PB Sandwiches or Peanut Butter Balls
3 Pedialyte, 2 Gatorade bottles, 2 Gallons of water
Trail mix
Fruit snacks
Pre-workout / Stimulants
Carb shake: 1 scoop whey, 1 packet oatmeal, water
Secondary items: BCAA’s, Creatine, etc.
Mustard: make sure to have some handy in case of cramping
Salt Packets

Sweatshirt and Sweatpants
Extra shorts and T shirt
Extra pairs of underwear and socks
Shoes or slippers for between events
Towel for sweat or to wipe off feet during attempts (baby powder accidents can happen!)

Phone + charger
Federation Membership Card
2 scales for weigh in
Video camera / Go pro for meet footage
First aid supplies
Band aids
Athletic tape
Ice pack
Horse liniment / Capsaicin
Duct Tape
Kilo conversion Chart
Pad of paper and pen/pencil
Toilet paper / wet wipes

Basic idea of weight
Food from hotel (I always steal breakfast from the hotel)
Openers + Attempts in KG + LBs
Rack Heights BEFORE weigh-ins

I am pretty thorough. Never take chances. If you have a gut feeling you may need another piece of equipment or something, just bring it! Also please check with your federation on what kind of singlets, socks, wrist wraps, knee sleeves, elbow sleeves, wraps/straps are allowed. Each federation is different. 

6. Know the rules of your federation. You have the judges to follow, but you also have to make sure you are properly conducting yourself during the meet. Also, Train like you are in the meet. If your federation requires your feet to be flat during the bench press, then train that way. If you have to hit a certain depth on squats (USAPL I’m looking at you!) then practice like you never want to be red lighted, ever, for depth.

7. Don’t eat or try anything new food wise. Eat normally, don’t drink extra coffee or consume large amounts of food if you are super nervous. Try to relax and do as you normally do before big lifts. Don’t over think this. If you have been training, you know how your body responds, don’t complicate things. Also – force yourself to go the bathroom as much as you can. 😉

8. Know your flight and when you go on. You have to always be alert on where you are in the flight plan (har har). I leave this to my handler most of the time, but its good to know every now and then.

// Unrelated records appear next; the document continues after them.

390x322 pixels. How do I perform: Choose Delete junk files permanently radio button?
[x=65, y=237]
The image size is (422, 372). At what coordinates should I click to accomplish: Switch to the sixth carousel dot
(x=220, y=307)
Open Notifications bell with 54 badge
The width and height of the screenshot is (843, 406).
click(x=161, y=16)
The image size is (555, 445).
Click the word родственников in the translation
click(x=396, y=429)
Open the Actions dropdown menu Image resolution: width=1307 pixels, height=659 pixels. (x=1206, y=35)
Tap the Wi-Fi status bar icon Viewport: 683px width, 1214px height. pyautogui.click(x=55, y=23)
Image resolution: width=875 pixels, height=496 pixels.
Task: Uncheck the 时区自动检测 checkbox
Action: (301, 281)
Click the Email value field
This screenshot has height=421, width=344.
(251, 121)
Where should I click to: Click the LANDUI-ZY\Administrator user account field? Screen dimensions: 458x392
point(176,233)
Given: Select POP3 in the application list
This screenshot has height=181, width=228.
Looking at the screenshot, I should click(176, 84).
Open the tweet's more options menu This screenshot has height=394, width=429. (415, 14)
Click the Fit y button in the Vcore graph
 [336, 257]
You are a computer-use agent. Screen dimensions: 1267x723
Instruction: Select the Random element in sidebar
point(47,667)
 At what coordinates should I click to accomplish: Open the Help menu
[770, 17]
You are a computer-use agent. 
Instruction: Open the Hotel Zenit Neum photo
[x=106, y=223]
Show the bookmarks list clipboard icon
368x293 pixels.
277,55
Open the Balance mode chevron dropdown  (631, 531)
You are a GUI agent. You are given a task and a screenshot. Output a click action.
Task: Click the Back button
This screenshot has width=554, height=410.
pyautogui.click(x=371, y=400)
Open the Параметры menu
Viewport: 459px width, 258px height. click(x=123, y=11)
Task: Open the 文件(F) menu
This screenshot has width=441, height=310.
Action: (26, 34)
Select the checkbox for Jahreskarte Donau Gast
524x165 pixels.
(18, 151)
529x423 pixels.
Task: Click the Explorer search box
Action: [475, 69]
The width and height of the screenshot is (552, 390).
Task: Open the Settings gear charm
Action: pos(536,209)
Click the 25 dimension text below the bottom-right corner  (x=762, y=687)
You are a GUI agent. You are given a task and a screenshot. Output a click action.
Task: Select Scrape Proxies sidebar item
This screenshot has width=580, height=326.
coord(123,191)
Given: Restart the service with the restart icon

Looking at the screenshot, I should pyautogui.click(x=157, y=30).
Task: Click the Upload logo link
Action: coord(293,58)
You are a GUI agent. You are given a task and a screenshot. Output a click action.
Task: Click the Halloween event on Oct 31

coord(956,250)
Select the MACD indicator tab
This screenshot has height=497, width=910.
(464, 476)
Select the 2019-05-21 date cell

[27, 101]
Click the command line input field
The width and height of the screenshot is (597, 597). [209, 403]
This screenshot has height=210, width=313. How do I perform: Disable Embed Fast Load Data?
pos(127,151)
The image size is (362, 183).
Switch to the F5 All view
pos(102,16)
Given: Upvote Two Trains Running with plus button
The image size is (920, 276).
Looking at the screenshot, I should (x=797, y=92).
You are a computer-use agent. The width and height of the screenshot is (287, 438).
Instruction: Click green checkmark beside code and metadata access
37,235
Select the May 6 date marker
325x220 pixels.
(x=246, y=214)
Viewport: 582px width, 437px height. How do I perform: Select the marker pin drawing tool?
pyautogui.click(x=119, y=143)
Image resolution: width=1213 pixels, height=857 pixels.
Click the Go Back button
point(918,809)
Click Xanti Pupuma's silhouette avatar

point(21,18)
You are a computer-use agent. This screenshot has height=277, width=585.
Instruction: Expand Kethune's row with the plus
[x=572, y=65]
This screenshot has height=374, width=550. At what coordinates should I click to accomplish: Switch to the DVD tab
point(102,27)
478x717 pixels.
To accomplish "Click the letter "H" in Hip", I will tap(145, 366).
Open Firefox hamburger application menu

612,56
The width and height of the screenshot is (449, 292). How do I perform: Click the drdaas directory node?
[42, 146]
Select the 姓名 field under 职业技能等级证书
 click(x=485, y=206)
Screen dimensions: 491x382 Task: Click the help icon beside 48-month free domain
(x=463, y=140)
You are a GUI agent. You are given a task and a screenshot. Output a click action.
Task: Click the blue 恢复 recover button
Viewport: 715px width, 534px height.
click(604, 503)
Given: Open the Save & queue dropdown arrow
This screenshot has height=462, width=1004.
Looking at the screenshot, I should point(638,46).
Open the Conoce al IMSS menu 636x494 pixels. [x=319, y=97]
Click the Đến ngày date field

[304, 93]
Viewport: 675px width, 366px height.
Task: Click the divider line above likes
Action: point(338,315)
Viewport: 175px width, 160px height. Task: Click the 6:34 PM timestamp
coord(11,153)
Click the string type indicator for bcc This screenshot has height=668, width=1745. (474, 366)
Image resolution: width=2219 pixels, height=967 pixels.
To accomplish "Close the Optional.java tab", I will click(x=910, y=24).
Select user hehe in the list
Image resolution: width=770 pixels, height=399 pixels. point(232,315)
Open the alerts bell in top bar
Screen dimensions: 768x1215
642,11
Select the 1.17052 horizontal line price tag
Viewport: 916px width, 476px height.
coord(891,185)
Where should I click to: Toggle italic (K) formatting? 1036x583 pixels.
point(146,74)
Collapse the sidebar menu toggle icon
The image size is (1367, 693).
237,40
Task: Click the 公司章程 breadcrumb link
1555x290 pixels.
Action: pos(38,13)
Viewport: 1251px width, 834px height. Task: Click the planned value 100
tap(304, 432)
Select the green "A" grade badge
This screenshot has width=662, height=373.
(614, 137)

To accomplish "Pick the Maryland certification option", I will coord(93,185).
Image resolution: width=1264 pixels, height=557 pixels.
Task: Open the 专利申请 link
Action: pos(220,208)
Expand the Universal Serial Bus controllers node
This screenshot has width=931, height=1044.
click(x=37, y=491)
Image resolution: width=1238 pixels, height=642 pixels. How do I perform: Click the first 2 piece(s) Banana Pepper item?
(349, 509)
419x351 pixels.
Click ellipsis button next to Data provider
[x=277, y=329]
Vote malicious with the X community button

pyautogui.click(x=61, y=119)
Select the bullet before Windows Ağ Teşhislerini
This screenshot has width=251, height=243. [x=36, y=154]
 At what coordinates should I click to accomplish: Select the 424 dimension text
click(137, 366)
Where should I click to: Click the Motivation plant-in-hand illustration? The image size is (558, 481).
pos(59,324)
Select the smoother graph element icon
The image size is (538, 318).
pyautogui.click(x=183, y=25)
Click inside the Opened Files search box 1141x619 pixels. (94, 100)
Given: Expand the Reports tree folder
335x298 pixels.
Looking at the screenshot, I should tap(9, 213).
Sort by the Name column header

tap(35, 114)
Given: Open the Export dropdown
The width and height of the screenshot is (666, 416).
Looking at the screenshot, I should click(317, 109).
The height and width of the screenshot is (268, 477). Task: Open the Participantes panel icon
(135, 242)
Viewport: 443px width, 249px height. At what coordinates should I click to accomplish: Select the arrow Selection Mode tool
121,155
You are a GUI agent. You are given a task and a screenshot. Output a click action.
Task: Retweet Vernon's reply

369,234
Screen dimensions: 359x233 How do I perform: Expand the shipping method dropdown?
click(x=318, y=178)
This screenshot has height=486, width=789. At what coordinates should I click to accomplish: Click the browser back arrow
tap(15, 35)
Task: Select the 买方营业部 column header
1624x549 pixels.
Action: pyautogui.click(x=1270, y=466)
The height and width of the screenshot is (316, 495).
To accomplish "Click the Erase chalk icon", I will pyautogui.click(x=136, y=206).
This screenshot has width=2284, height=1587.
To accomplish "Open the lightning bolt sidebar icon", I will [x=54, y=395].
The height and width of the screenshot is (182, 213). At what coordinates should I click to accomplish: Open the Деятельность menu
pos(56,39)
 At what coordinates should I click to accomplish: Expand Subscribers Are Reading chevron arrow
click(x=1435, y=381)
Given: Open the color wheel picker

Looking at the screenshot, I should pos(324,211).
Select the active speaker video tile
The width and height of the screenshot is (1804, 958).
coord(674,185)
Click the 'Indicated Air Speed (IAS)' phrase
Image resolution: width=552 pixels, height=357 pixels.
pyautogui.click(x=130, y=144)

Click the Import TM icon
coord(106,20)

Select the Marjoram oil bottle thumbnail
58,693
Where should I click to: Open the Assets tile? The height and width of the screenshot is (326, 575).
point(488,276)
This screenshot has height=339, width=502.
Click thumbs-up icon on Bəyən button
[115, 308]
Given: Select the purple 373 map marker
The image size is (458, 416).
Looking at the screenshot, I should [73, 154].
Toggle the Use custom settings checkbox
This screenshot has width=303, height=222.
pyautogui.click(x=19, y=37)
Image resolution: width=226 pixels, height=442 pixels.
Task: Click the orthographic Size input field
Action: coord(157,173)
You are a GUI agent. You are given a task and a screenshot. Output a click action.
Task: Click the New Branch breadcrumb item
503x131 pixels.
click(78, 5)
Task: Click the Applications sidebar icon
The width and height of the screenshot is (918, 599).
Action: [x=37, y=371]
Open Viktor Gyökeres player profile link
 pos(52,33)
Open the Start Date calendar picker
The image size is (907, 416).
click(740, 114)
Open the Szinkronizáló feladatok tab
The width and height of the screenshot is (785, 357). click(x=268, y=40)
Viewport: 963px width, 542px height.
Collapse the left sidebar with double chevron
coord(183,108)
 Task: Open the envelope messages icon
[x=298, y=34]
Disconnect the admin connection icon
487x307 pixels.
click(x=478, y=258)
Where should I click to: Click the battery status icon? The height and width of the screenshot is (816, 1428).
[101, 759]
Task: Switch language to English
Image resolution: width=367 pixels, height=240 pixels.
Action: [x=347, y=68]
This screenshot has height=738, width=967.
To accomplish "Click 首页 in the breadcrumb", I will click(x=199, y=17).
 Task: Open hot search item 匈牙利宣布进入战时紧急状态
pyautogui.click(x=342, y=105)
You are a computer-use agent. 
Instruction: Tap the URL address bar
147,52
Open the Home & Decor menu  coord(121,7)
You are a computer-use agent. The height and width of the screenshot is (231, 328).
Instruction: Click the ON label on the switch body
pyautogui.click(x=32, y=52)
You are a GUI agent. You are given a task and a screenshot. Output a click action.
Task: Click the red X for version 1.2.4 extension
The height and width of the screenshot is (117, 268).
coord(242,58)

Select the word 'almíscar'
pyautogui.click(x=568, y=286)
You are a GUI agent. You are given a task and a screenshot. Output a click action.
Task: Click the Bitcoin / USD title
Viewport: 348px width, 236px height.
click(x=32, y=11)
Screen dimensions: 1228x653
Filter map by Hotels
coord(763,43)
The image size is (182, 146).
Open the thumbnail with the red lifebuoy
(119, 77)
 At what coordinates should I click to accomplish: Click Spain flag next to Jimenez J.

9. Make friends with strong people. They have probably done this before. Introduce yourself, chit chat with them. But most importantly, watch their routine (as best as you can while still be focused on you). They will have a good idea on how to properly warm up. Study them, ask yourself what adjustments you might have to make. Don’t change anything right then and there, but champions are champions for a reason.

10. HAVE SOME FUCKING FUN! Powerlifters are some of the nicest, most welcoming people. Cheer people on and you will get the same. I struggled with my first two deadlift attempts because of how fatigued and dehydrated I was, but that didn’t stop a competitor from cheering me on when I finally got my 3rd attempt, locking me in for 2nd place.

And after all of that…here is the video of my August meet!

Keep kicking ass.


2 thoughts on “Your first powerlifting meet + check list!

  1. Hi Shauna, you are very inspirational! I’m preparing for my first meet ever at the age of 40. Does my handler have to be a member of USAPL?

  2. Hi Danielle – yes, they have to be a registered USAPL member (at least thats what the rules state!). I would register them just in case, you may see a deivation in state-run meets. Most of my state-run meets don’t check equipment, so they may be leinent on the handler membership.

    Congrats on your first meet!! When is it? You’ll have a BLAST!